::: SELECTED EXCERPT

/ 22 November 2013

Nadine Gordimer: Someone to accompany us

Nadine Gordimer: Someone To Accompany Us

During a panel discussion that I was trying to conduct with Nadine Gordimer and Mongane Serote at the 2012 M&G Literary Festival, I was distracted by a comment Gordimer made towards the end. I had just remarked that at the end of her most recent novel, No Time Like the Present (2012), one of her central characters, after lengthy deliberation, ultimately decides not to emigrate to Australia after all, but to remain in South Africa. I asked her about the significance of this, and, half under her breath (I’m not sure that the audience caught it), Gordimer muttered something like: “Well, he would have gone had I been writing the novel now.”

The discussion frequently strayed off literary topics and was instead hijacked by the “present”, which makes Gordimer’s novel so aptly named: the present, not to put too fine a point on it, is a period of profound disillusionment, and much of the conversation between Gordimer and Serote (with the audience contributing later) was about corruption in government, nepotism, mismanagement, and the squandering of resources and people’s goodwill.

::::::

### DIRECTIVE 1
Output the passage from the Nadine Gordimer piece word for word, starting at "The discussion frequently" and ending at "and people’s goodwill.".
### DIRECTIVE 2
Pick up the piece on Nadine Gordimer and the festival panel from its final sentence and write on.
The data after this point is separate material.

::: RECORD EXCERPTS

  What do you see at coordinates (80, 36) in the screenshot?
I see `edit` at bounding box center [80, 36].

::::::
::: RECORD EXCERPTS

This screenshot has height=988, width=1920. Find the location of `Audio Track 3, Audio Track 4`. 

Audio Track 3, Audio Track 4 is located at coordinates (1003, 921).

::::::

### WRITTEN ANSWER 1
The discussion frequently strayed off literary topics and was instead hijacked by the “present”, which makes Gordimer’s novel so aptly named: the present, not to put too fine a point on it, is a period of profound disillusionment, and much of the conversation between Gordimer and Serote (with the audience contributing later) was about corruption in government, nepotism, mismanagement, and the squandering of resources and people’s goodwill.

### WRITTEN ANSWER 2
The thought that distracted me was: “What price now all of that noble literature of the struggle” This literature typically depicted characters struggling against the oppression inflicted by the apartheid state, and portrayed this struggle as a heroic and noble one. What if the ultimate consequence of the struggle were the permanent ensconcing of a kleptocratic elite and the unashamed plundering of state resources for personal enrichment? How then would we (re)read the literature of the struggle period? 

This is why Nadine Gordimer’s novelistic career is so interesting to look back on: not only has it been long and illustrious, it has also been one that has astutely and creatively interpreted the rapidly changing tenor of our times and turned this into the absorbing stuff of fiction. 

Gordimer grew up in the East Rand mining town of Springs, which provides the setting for her first novel, The Lying Days (1953). This was followed by A World of Strangers (1958), which was banned in South Africa until 1970, Occasion for Loving (1963), The Late Bourgeois World (1966) and A Guest of Honour (1970). 

These early works are an acute examination of the peculiarly South African forms of master–servant relationships, and the kinds of mind-sets and attitudes espoused by privileged white people in a neocolonial situation. 

Views on politics

The novels also reveal an increasingly sophisticated political outlook, which is especially evident in A Guest of Honour (winner of the CNA Prize), about a central African state struggling to throw off its colonial legacy and secure independence.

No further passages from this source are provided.